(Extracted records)
——————
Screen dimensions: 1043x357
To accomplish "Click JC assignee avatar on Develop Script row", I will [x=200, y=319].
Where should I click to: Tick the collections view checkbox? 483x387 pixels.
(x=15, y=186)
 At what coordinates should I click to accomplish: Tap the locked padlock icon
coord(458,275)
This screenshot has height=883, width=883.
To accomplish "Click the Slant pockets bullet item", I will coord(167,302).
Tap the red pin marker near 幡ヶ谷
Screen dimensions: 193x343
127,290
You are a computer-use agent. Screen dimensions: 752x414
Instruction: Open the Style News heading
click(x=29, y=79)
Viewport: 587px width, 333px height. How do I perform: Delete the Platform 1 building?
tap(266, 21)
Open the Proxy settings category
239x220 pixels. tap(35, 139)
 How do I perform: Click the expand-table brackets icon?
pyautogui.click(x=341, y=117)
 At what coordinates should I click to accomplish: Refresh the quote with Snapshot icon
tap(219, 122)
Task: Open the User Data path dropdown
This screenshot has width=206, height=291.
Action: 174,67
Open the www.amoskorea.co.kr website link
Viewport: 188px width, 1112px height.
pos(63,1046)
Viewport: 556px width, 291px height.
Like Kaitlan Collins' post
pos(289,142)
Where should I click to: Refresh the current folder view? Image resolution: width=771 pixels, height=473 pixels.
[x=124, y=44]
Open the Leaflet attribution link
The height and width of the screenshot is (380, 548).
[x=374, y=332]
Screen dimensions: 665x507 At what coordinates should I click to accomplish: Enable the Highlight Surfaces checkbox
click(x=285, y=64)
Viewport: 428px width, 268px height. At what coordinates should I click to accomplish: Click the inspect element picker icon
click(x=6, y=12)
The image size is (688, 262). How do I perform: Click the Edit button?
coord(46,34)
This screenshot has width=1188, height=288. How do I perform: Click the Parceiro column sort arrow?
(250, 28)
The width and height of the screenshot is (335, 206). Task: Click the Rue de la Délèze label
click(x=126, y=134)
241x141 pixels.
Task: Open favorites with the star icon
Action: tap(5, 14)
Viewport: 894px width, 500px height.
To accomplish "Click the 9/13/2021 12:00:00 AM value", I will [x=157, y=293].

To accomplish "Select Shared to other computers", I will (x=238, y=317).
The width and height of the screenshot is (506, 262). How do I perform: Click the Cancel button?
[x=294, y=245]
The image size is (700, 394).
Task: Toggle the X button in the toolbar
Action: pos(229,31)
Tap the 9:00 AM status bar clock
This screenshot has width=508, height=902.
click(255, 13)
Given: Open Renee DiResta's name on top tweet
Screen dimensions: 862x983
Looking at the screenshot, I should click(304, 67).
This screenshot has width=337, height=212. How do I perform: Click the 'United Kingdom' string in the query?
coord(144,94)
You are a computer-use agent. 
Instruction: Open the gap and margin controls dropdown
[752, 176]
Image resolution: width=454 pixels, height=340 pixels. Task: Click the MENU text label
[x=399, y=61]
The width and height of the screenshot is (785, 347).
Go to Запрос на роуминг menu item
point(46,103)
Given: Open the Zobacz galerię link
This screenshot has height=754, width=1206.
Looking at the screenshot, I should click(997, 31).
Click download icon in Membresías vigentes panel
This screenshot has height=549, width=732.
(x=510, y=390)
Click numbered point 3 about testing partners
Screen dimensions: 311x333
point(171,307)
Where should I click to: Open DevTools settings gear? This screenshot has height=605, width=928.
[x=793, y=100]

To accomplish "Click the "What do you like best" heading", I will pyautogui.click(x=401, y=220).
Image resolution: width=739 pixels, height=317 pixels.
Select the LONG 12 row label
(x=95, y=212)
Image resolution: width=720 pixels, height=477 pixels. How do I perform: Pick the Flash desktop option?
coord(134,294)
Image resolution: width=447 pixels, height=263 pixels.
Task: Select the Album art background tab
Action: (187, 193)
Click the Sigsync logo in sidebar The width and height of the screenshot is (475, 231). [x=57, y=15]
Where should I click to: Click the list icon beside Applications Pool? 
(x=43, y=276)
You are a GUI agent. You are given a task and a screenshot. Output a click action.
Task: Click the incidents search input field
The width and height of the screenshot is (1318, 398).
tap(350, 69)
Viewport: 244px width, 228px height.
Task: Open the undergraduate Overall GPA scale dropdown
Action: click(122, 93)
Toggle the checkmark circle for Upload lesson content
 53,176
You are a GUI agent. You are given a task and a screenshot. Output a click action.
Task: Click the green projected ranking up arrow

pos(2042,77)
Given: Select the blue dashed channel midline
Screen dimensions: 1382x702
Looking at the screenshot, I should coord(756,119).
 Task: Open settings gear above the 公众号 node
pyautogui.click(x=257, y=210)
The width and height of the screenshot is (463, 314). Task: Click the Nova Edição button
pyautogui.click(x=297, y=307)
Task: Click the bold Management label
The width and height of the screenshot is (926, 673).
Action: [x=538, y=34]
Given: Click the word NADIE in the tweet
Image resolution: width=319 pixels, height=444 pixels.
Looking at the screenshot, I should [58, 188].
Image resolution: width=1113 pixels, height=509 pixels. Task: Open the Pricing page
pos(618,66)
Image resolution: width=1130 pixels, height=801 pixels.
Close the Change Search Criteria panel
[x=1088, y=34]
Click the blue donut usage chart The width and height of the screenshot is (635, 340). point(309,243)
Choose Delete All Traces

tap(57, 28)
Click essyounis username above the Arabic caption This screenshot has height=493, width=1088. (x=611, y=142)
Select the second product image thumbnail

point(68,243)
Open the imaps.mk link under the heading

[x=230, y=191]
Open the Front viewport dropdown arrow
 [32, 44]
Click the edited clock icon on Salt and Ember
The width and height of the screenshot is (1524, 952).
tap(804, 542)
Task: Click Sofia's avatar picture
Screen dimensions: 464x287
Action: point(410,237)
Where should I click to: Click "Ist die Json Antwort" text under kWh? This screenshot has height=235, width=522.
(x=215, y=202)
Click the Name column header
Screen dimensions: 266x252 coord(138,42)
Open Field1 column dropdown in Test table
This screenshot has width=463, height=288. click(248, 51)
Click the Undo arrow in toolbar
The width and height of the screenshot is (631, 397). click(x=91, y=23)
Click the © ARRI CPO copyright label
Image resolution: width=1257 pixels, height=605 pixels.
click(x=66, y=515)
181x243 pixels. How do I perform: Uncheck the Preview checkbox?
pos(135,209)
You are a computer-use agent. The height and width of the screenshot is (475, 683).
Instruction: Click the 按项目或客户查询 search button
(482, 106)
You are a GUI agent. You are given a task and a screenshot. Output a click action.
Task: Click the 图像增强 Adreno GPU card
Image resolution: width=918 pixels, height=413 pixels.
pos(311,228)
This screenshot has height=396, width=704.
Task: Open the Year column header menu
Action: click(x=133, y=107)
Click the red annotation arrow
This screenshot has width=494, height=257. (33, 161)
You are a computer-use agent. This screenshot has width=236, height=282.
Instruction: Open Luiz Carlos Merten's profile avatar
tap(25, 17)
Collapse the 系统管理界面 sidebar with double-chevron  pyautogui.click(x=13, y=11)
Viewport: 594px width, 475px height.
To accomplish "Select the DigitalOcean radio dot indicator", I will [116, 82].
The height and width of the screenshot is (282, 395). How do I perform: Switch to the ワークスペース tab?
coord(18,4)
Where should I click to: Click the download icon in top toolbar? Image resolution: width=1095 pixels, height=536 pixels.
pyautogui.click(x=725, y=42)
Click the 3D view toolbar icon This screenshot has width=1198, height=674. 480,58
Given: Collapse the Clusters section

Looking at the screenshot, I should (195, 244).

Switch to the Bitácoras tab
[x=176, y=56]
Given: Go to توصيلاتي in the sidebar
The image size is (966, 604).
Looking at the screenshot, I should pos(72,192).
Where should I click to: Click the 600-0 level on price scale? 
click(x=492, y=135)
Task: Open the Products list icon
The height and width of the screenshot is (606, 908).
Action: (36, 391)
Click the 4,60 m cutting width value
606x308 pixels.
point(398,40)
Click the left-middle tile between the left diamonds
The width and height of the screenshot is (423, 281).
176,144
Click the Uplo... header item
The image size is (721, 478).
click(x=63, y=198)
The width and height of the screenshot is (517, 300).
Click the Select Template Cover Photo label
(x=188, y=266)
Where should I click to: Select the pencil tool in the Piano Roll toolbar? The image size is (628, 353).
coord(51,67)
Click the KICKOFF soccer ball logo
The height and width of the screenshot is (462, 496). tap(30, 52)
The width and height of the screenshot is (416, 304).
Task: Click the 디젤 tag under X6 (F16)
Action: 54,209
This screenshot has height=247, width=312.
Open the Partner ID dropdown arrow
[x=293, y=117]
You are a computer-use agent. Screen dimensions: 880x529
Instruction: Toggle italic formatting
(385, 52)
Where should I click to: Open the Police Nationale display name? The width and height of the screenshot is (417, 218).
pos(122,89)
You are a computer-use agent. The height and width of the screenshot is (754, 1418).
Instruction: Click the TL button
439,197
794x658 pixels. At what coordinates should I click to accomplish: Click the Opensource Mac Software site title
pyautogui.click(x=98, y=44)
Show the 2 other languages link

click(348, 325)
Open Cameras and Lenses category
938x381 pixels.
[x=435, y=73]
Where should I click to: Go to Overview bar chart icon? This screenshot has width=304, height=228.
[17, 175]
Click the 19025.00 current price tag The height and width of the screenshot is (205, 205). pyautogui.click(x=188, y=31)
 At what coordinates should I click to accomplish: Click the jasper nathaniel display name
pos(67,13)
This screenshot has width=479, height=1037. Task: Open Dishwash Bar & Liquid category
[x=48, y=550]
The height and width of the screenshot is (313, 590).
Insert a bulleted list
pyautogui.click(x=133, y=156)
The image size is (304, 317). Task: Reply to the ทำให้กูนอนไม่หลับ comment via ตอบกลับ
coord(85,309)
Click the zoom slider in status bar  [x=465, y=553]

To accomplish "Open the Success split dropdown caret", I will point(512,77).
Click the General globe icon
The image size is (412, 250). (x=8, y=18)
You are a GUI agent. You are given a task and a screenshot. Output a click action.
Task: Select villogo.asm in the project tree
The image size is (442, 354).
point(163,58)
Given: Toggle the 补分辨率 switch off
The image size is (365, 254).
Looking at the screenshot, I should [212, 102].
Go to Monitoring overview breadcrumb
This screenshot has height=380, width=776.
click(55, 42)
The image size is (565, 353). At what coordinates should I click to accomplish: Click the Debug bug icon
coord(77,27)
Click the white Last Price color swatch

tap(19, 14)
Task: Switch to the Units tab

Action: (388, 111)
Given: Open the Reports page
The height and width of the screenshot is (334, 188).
——————
## YOUR GOAL:
Among the entries above, the line containing "Viewport: 428px width, 268px", the line containing "Click download icon", and all lines between them are to be restated word for word; nothing else belongs in the reply.

## RESULT FOR THIS EXERCISE:
Viewport: 428px width, 268px height. At what coordinates should I click to accomplish: Click the inspect element picker icon
click(x=6, y=12)
The image size is (688, 262). How do I perform: Click the Edit button?
coord(46,34)
This screenshot has width=1188, height=288. How do I perform: Click the Parceiro column sort arrow?
(250, 28)
The width and height of the screenshot is (335, 206). Task: Click the Rue de la Délèze label
click(x=126, y=134)
241x141 pixels.
Task: Open favorites with the star icon
Action: tap(5, 14)
Viewport: 894px width, 500px height.
To accomplish "Click the 9/13/2021 12:00:00 AM value", I will [x=157, y=293].

To accomplish "Select Shared to other computers", I will (x=238, y=317).
The width and height of the screenshot is (506, 262). How do I perform: Click the Cancel button?
[x=294, y=245]
The image size is (700, 394).
Task: Toggle the X button in the toolbar
Action: pos(229,31)
Tap the 9:00 AM status bar clock
This screenshot has width=508, height=902.
click(255, 13)
Given: Open Renee DiResta's name on top tweet
Screen dimensions: 862x983
Looking at the screenshot, I should click(304, 67).
This screenshot has width=337, height=212. How do I perform: Click the 'United Kingdom' string in the query?
coord(144,94)
You are a computer-use agent. 
Instruction: Open the gap and margin controls dropdown
[752, 176]
Image resolution: width=454 pixels, height=340 pixels. Task: Click the MENU text label
[x=399, y=61]
The width and height of the screenshot is (785, 347).
Go to Запрос на роуминг menu item
point(46,103)
Given: Open the Zobacz galerię link
This screenshot has height=754, width=1206.
Looking at the screenshot, I should click(997, 31).
Click download icon in Membresías vigentes panel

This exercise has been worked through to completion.